ABOUT THIS EXERCISE
Without the pictures, set down exactly the lines from the one that contains "Where should I" to the end of the entries, both included, and nothing besides.

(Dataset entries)
=== Section Start ===
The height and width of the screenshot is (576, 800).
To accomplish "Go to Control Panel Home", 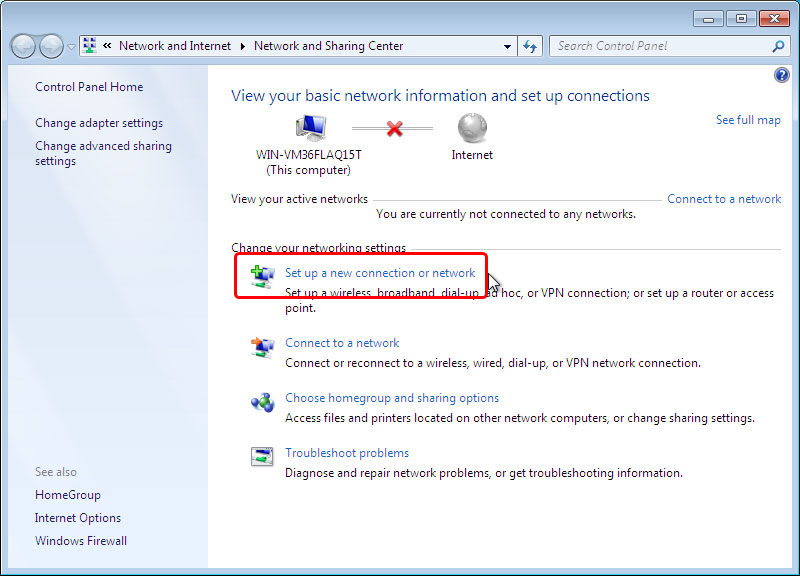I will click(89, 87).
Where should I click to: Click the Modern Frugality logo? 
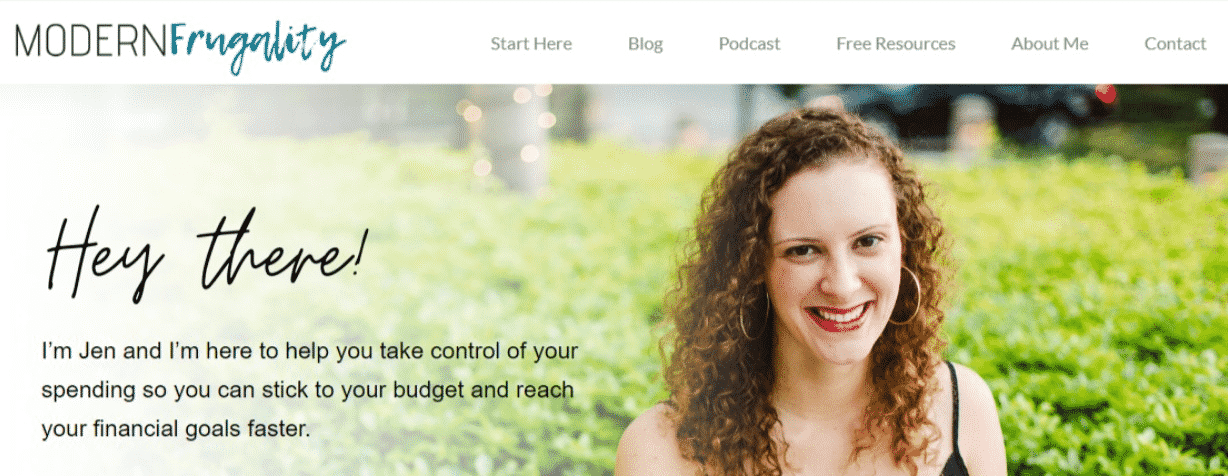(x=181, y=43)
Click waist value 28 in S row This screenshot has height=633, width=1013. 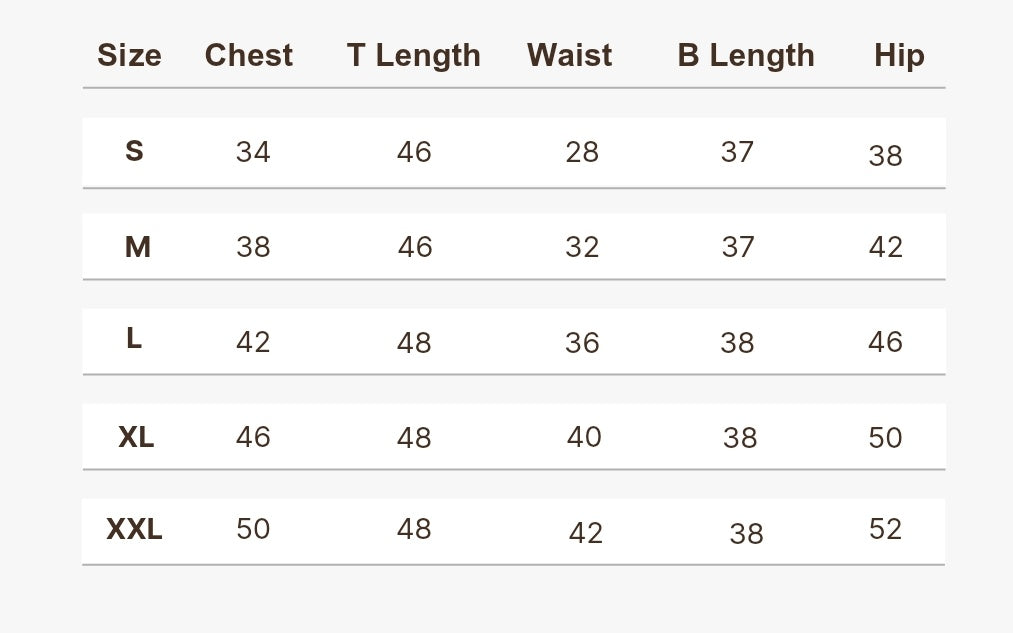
=== Section End ===
SOLUTION TO THE PROBLEM
Where should I click to: Click the Modern Frugality logo? 
(x=181, y=43)
Click waist value 28 in S row This screenshot has height=633, width=1013. 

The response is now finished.